The request>
Find every line below that contains the word "button" with the same capitalization, and copy each of those lines.

========

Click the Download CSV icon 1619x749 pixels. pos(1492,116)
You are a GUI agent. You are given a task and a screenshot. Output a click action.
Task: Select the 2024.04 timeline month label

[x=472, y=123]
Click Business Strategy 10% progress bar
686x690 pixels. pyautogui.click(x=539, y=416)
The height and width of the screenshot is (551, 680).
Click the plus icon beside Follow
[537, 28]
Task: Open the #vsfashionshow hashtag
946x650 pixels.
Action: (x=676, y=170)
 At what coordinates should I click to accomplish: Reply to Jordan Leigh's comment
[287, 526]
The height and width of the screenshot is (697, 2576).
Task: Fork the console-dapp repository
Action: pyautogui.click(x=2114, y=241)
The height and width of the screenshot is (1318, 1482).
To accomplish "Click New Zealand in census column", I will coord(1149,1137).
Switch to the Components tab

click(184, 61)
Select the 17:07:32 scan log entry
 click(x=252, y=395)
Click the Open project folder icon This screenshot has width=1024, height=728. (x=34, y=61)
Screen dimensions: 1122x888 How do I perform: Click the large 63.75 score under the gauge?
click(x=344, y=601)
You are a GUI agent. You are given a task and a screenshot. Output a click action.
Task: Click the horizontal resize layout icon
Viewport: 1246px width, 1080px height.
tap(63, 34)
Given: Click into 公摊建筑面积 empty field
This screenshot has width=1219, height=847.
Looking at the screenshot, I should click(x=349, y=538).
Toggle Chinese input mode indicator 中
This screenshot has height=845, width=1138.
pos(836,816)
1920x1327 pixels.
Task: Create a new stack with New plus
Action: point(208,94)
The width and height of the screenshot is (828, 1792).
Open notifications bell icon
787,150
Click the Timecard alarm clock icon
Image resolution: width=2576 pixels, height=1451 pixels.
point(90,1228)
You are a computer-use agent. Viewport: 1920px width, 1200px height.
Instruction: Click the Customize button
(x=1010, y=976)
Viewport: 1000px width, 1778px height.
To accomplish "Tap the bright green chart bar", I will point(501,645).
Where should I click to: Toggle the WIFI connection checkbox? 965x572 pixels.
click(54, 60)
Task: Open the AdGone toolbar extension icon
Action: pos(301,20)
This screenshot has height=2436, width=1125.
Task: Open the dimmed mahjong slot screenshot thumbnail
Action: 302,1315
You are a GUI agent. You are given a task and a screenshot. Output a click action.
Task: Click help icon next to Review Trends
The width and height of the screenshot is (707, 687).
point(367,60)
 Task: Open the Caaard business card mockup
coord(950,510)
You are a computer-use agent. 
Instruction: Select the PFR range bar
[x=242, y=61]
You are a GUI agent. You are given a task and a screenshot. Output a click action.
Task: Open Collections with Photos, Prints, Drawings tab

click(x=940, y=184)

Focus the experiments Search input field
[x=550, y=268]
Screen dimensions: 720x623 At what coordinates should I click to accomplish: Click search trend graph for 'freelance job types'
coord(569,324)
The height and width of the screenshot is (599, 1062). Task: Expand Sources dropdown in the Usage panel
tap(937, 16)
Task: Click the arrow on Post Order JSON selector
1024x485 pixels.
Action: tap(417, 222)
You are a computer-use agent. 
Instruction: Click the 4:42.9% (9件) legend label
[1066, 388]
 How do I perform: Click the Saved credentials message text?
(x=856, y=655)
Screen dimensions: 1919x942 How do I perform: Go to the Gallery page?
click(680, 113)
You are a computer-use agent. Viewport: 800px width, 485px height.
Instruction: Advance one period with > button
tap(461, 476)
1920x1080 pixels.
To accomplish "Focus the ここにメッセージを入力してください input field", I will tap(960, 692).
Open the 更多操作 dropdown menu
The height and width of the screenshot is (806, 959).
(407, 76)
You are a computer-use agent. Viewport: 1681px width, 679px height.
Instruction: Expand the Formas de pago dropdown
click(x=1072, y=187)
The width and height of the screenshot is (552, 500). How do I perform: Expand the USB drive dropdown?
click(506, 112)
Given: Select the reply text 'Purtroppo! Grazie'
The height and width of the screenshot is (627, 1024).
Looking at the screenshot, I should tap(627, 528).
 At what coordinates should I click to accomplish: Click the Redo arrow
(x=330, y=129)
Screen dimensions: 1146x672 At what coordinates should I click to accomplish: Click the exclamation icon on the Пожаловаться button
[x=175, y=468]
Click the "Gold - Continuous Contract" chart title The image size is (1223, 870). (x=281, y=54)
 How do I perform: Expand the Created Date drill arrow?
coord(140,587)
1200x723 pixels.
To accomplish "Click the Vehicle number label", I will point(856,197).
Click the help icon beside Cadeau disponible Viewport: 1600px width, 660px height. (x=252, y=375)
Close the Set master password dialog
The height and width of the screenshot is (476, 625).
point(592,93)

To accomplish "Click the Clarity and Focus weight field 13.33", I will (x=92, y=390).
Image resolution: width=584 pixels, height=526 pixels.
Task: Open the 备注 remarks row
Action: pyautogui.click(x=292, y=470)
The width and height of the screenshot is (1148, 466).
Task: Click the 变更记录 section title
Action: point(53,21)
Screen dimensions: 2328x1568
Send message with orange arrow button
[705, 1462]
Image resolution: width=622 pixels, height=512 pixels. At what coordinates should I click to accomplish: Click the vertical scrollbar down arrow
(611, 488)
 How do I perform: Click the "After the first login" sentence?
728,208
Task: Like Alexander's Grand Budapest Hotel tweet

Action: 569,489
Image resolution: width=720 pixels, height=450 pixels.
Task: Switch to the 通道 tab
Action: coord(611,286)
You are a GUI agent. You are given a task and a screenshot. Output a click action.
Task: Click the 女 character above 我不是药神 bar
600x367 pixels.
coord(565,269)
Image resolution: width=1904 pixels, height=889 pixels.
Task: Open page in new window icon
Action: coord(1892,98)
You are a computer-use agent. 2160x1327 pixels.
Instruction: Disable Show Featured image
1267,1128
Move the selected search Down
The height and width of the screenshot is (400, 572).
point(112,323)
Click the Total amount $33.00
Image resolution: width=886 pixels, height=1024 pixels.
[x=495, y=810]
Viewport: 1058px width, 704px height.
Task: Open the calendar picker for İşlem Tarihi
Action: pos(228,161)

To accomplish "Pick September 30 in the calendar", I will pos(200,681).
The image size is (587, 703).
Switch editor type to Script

========

Finished answer>
Instruction: Click the Customize button
Instruction: Advance one period with > button
Screen dimensions: 1146x672 At what coordinates should I click to accomplish: Click the exclamation icon on the Пожаловаться button
Send message with orange arrow button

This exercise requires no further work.